Task goal. In the listing below, keep only the lines that contain the string "This", and copy each of them out in full.
══════════
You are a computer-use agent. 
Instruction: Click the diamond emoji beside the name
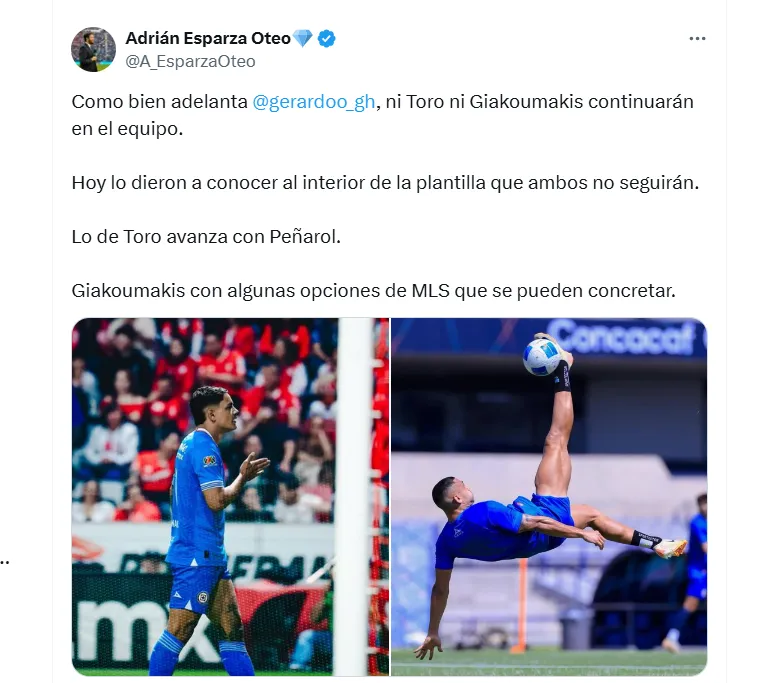(303, 39)
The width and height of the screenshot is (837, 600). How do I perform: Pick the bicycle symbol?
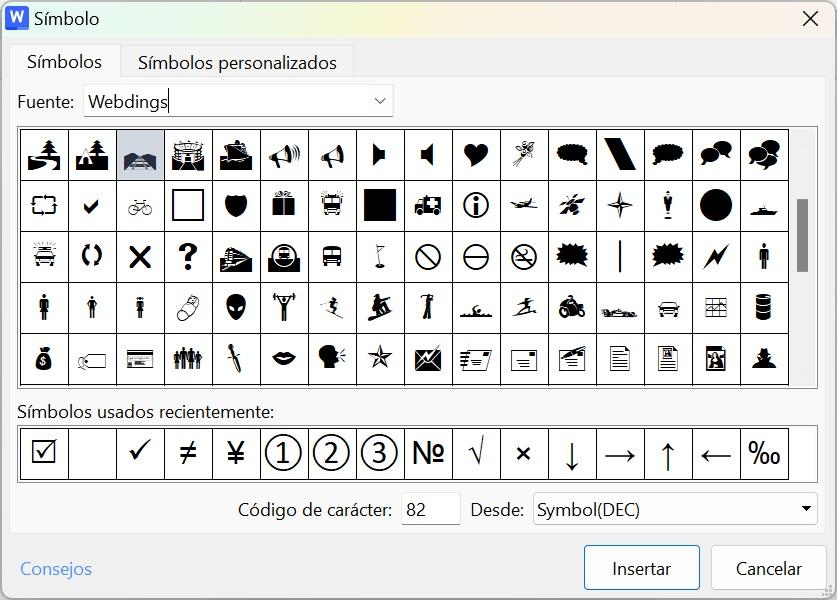[x=140, y=206]
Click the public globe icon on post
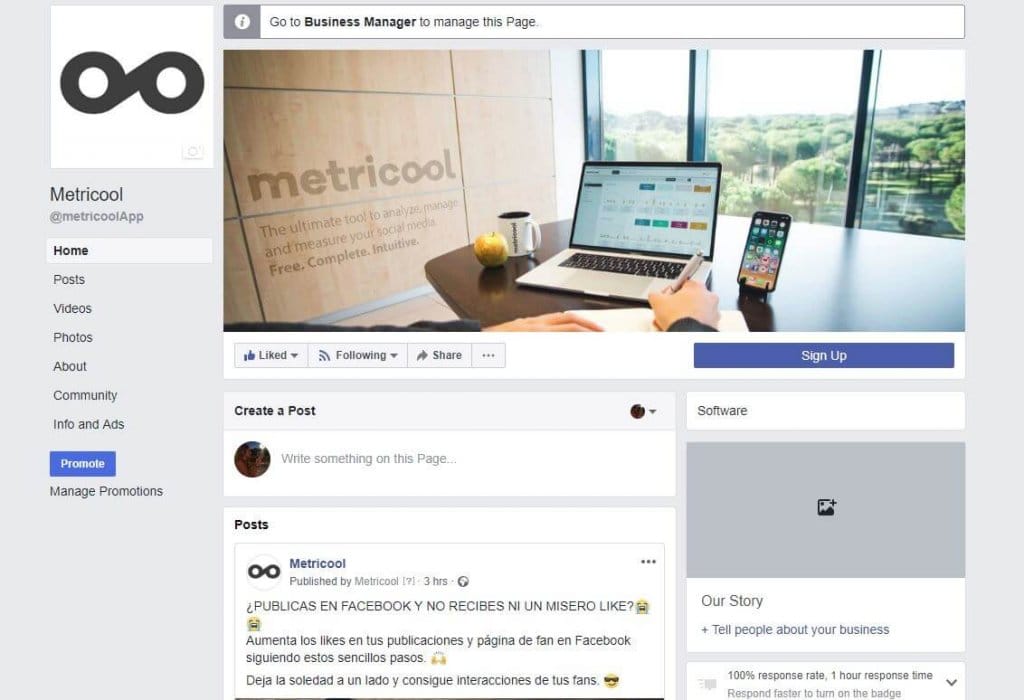The width and height of the screenshot is (1024, 700). [463, 581]
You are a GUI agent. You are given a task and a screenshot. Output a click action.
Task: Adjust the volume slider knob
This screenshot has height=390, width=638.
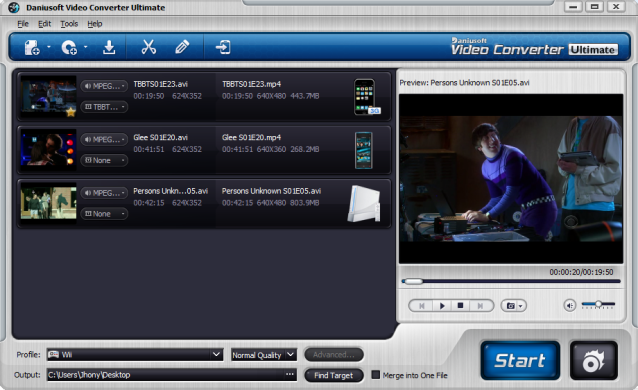point(598,304)
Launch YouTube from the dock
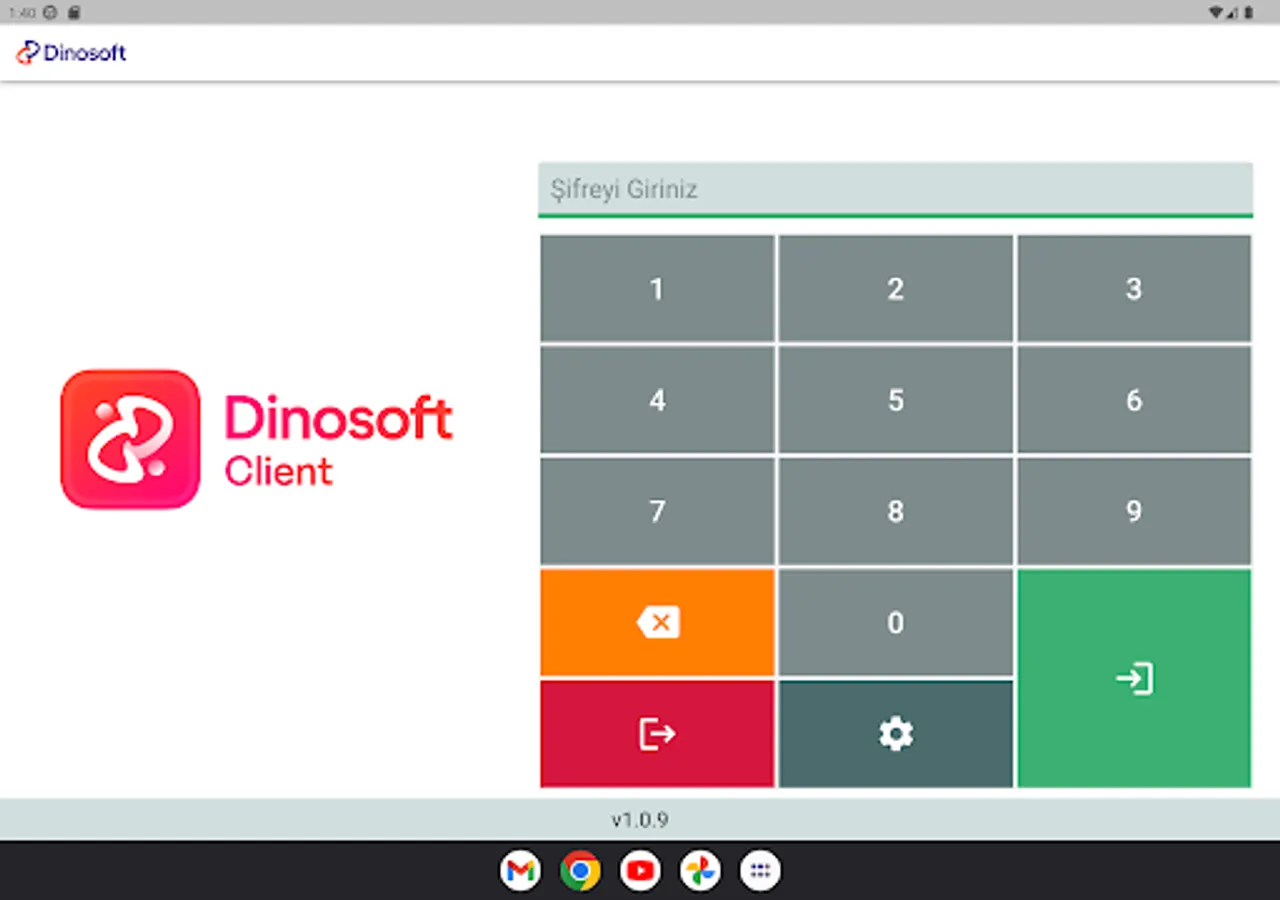Viewport: 1280px width, 900px height. pos(640,870)
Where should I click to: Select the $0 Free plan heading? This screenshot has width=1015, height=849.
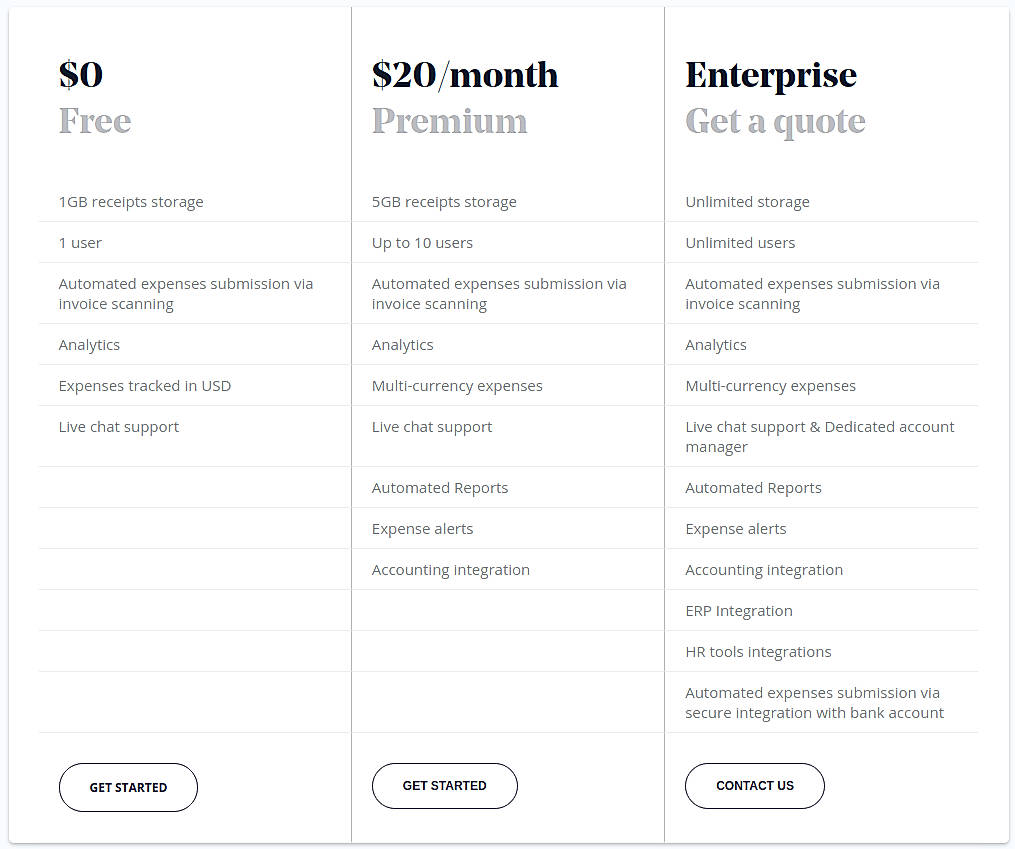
══════════
Output of the exercise.
This screenshot has height=390, width=638.
Where should I click to: Select the $0 Free plan heading? This screenshot has width=1015, height=849.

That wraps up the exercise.